* Document text *
•••

Seagate bets on SSDs for everything from mobile to NAS at CES 2019

Seagate

At CES 2019 Seagate was bullish about the future – it is SSDs – and that is something coming from one of the world’s largest spinning (HDD) makers.

It is not ready to ditch HDD technology yet. Bang-for-buck nothing touches it for mass storage. GadgetGuy is currently trialling its 14TB Iron Wolf NAS drives that are under $800 each ($57 per Terabyte storage). Compare that with similar capacity SSD (over four drives) at over $8,000.

Jeff Fochtman, vice president of marketing for Seagate said,

“Companies are increasing digitisation and consumers are embracing personalised, real-time data interactions. With these changes come higher expectations for managing data. With over 40 years’ experience in data management, Seagate is continuously innovating to prepare customers for this new era of data resilience. Our new line-up of data storage solutions empowers consumers to efficiently manage their video, photos, and documents, at home, in the office, or on-the-go.”

•••

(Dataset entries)
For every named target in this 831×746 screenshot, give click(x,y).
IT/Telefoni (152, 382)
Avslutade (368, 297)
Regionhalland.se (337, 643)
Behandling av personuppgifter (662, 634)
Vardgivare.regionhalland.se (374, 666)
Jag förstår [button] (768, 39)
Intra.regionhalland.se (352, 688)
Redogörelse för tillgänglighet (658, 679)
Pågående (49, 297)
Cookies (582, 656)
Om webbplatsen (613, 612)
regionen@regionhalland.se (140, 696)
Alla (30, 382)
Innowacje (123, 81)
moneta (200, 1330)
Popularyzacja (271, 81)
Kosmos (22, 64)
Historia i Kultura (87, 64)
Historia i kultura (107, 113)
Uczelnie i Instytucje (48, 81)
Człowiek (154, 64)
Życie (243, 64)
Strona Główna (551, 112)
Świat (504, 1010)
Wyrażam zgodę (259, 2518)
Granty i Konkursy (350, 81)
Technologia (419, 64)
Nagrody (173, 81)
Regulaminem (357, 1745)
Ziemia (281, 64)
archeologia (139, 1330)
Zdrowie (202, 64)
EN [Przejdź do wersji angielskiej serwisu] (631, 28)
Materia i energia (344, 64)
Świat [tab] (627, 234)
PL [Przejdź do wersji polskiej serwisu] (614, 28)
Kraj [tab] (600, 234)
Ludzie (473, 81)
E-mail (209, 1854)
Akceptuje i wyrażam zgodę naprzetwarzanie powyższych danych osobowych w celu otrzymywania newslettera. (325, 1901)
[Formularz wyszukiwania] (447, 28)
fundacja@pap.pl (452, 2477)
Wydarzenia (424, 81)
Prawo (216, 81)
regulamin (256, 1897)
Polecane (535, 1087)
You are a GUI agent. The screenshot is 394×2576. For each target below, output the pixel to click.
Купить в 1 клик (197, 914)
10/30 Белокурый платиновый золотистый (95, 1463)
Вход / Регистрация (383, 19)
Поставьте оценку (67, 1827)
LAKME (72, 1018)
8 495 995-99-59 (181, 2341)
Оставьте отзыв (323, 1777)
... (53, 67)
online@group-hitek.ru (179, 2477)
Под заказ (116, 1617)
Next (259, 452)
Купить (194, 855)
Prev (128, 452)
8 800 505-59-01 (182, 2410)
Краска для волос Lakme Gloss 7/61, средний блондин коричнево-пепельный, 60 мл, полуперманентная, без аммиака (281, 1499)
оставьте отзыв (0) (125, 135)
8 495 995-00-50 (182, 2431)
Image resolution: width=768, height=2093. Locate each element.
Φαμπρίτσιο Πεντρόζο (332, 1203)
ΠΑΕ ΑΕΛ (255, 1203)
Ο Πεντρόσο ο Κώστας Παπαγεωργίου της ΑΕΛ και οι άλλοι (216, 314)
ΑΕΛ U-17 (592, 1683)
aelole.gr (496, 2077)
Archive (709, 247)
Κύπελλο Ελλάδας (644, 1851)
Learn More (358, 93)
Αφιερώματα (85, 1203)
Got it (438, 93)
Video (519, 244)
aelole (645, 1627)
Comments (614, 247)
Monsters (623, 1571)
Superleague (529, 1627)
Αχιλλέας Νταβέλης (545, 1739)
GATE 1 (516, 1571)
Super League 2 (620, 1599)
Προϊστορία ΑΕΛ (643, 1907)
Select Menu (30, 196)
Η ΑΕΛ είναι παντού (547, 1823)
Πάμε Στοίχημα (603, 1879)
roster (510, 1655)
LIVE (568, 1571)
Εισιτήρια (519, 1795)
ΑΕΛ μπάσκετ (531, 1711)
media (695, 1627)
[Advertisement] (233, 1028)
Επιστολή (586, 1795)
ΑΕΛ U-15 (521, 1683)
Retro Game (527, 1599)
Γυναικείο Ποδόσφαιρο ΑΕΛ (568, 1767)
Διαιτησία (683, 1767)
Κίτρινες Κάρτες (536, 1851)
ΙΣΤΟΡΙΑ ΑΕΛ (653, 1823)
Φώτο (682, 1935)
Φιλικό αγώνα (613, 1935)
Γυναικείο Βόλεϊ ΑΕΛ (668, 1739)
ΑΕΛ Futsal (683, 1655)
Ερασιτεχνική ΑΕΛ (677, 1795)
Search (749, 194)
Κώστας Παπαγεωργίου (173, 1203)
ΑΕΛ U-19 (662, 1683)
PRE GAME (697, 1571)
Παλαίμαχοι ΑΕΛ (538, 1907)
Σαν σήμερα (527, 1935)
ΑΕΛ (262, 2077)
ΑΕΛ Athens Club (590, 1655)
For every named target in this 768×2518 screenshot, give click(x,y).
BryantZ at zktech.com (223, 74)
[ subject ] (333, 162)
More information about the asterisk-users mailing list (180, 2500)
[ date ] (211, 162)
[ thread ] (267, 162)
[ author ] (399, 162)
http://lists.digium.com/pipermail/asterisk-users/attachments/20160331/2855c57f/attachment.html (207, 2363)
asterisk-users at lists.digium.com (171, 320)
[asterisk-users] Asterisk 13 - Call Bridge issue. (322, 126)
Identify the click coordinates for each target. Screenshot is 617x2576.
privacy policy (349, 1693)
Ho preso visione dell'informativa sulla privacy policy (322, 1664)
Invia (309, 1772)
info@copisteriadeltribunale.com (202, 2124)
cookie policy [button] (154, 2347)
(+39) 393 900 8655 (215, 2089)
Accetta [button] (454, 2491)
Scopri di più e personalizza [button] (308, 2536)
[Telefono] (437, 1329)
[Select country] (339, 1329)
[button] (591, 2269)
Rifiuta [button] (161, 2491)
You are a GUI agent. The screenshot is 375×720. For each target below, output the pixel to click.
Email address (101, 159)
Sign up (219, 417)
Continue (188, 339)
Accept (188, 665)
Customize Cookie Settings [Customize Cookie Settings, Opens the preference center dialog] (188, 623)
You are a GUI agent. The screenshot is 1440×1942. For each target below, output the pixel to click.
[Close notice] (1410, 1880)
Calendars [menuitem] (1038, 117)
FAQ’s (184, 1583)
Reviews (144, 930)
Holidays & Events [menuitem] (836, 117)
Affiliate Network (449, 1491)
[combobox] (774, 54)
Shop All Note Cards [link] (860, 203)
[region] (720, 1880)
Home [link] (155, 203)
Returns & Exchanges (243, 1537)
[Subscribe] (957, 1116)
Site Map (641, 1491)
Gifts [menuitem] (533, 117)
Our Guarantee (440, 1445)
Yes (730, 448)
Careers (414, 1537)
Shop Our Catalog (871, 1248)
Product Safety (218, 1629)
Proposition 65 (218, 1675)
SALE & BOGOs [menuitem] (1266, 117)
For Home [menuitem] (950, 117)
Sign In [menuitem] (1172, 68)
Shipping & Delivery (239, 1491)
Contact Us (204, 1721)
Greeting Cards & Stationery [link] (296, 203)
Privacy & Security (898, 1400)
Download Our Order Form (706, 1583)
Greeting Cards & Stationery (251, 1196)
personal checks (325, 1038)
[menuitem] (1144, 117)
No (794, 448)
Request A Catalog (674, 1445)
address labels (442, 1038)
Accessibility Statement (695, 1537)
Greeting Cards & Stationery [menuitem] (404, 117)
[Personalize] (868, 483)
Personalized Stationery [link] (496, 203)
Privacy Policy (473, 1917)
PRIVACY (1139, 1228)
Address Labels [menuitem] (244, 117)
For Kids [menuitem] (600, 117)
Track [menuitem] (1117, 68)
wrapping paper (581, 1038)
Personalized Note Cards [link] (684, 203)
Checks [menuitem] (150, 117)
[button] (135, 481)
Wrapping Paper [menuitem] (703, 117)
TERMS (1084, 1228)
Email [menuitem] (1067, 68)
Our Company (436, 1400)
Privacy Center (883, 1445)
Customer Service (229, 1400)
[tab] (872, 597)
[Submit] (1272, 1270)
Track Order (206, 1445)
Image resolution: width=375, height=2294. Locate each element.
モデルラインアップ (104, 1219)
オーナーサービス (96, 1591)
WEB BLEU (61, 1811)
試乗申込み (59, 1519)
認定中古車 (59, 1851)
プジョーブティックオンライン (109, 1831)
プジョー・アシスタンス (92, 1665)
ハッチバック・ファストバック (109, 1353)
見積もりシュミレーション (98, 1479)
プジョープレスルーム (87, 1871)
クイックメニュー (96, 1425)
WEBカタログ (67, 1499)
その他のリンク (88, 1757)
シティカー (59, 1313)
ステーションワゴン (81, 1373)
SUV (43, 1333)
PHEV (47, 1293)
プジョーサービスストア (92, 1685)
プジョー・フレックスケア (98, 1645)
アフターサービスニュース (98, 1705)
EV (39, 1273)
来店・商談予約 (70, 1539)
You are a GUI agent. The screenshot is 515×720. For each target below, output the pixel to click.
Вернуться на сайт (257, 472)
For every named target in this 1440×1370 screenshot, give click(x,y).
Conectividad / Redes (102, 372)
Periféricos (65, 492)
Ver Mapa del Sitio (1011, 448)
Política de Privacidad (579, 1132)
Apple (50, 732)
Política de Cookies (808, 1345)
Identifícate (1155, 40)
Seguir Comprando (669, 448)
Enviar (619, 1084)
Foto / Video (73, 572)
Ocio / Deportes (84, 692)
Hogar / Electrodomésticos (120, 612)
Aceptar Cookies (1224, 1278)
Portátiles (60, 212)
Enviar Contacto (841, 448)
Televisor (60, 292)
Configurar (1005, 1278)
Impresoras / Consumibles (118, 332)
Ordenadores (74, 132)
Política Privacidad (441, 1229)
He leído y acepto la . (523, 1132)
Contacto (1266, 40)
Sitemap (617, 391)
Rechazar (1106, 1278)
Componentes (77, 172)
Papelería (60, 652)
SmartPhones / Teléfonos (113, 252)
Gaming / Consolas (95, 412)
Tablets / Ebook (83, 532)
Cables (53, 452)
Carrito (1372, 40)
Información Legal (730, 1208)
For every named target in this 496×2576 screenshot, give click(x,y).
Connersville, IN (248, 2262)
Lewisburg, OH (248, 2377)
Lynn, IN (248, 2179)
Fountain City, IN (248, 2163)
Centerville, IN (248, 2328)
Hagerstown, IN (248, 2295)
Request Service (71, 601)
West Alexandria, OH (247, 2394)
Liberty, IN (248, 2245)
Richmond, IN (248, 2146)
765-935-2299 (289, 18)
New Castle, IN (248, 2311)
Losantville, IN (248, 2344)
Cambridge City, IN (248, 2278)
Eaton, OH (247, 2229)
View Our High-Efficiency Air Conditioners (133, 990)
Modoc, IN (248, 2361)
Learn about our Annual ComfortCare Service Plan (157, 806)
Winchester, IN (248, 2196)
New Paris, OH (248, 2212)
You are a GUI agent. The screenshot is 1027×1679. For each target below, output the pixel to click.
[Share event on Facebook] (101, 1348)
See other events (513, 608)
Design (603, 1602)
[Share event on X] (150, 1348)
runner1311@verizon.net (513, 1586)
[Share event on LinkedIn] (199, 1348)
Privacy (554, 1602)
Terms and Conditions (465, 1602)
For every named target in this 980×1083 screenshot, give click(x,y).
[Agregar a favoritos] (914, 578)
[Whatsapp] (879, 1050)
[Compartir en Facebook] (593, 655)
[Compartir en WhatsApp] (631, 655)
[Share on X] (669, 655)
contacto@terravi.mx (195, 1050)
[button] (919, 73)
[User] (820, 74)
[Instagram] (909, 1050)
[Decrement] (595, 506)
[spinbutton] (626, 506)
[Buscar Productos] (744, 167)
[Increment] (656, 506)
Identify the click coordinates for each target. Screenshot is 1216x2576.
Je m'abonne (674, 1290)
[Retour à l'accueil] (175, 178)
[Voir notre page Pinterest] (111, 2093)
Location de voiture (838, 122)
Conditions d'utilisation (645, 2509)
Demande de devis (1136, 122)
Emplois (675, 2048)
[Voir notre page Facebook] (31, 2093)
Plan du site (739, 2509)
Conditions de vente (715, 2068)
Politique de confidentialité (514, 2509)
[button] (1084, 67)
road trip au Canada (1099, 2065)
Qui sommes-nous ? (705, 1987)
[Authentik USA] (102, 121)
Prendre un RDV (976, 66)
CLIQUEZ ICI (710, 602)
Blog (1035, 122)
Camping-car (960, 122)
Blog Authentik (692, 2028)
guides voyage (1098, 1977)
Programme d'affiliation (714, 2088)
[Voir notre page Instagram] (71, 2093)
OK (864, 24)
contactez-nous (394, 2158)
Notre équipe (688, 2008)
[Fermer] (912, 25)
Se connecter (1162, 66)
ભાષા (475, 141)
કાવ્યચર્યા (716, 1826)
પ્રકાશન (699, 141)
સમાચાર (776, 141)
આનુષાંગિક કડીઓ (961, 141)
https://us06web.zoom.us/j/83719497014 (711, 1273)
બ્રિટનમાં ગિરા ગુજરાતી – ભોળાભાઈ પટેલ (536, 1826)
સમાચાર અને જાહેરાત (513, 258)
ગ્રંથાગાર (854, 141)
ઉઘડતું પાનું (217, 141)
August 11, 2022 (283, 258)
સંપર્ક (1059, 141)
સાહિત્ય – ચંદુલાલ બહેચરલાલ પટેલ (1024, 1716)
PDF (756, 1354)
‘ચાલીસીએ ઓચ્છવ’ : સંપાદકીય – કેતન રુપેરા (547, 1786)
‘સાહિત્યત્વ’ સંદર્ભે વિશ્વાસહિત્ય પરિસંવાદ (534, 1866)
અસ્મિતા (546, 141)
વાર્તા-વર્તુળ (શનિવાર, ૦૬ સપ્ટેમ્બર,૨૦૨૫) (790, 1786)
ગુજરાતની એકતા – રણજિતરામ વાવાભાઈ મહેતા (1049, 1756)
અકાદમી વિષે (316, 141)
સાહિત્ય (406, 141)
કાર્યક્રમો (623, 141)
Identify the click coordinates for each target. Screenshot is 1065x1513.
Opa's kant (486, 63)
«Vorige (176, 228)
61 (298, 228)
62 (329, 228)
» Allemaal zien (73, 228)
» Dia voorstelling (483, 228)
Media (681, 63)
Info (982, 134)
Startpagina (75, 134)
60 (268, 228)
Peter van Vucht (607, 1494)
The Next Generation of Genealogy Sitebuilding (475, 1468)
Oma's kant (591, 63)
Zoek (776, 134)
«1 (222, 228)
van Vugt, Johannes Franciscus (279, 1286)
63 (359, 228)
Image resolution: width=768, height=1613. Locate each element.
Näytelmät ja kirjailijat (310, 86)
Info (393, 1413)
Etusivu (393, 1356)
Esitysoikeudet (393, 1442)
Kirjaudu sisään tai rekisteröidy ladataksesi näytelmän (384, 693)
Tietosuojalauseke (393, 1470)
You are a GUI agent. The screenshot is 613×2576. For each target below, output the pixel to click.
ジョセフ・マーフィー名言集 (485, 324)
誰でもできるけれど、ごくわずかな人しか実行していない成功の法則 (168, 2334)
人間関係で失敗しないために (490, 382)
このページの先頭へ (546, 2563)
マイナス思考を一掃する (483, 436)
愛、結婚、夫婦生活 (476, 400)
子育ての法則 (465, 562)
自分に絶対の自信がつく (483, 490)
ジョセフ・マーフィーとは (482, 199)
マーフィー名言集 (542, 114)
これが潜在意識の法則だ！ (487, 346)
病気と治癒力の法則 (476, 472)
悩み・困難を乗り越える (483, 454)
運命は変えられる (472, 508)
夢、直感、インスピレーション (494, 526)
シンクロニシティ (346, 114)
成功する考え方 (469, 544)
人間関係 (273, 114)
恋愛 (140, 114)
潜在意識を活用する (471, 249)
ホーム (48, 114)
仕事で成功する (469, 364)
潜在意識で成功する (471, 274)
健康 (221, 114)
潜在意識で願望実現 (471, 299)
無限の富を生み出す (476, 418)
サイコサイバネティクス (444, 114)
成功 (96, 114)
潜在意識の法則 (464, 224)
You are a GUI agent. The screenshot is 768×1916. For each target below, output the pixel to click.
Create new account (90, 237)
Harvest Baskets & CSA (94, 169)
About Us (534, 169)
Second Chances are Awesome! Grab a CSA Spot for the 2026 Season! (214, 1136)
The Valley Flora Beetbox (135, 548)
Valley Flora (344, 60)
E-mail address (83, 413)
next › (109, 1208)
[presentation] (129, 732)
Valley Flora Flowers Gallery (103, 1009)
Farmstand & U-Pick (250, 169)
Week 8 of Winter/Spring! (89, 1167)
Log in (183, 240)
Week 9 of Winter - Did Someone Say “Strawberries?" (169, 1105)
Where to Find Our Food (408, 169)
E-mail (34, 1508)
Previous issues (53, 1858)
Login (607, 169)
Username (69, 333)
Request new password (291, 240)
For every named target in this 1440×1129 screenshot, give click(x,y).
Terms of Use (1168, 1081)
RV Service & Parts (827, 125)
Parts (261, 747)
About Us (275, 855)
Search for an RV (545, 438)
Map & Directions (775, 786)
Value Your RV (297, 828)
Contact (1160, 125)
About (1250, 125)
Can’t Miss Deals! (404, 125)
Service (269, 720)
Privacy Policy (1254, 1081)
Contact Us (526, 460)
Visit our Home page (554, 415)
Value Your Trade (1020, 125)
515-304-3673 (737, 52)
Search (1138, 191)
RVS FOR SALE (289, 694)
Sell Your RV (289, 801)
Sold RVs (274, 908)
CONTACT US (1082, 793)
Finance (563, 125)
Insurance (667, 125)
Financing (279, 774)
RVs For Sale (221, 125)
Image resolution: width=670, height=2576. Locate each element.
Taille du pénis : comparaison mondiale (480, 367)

•••

* Directions *
A. In two sentences, summarize the article on Seagate at CES 2019.
B. Pick up the article on Seagate at CES 2019 after its final paragraph and keep writing.

* Responses to the exercise *
A. At CES 2019, Seagate, one of the world's largest HDD makers, was bullish about SSDs as the future, though it is not ready to drop HDD technology, which still offers unmatched value for mass storage. Its vice president of marketing, Jeff Fochtman, said that rising digitization brings higher expectations for managing data and that Seagate's new storage line-up lets consumers manage their video, photos, and documents at home, in the office, or on the go.

B.
Seagate’s newest line-up of storage solutions include SSD and HDD:

Storage Style Icon – LaCie

The LaCie 5TB, SATA6 USB-C Mobile HDD is ideal for storing an ever-growing digital library with its capacity topping out at 5TB.

The LaCie 2TB 540MBps, USB-C Mobile SSD is best for shuttling content from the set to post-production or using it as a scratch disk editing 4K video projects

Seagate

Both solutions feature a diamond-cut design complementing Apple MacBook aesthetics and include a 1-month subscription to the Adobe Creative Cloud All Apps plan. LaCie Mobile Drive features a 2-year limited warranty, while LaCie Mobile SSD offers a 3-year limited warranty and a 3-year subscription to Seagate Rescue Data Recovery plan. Both new drives are available in January.

Your Storage for Favorite Memories – economically saved to the hard disk

Seagate’s Backup Plus is a family of portable external offering automatic backup with multi-device folder sync and data protection with hardware encryption. Backup Plus Slim (1 and 2TB) and Backup Plus Portable (4 and 5TB) both have aluminium finishes available in black, blue, and silver.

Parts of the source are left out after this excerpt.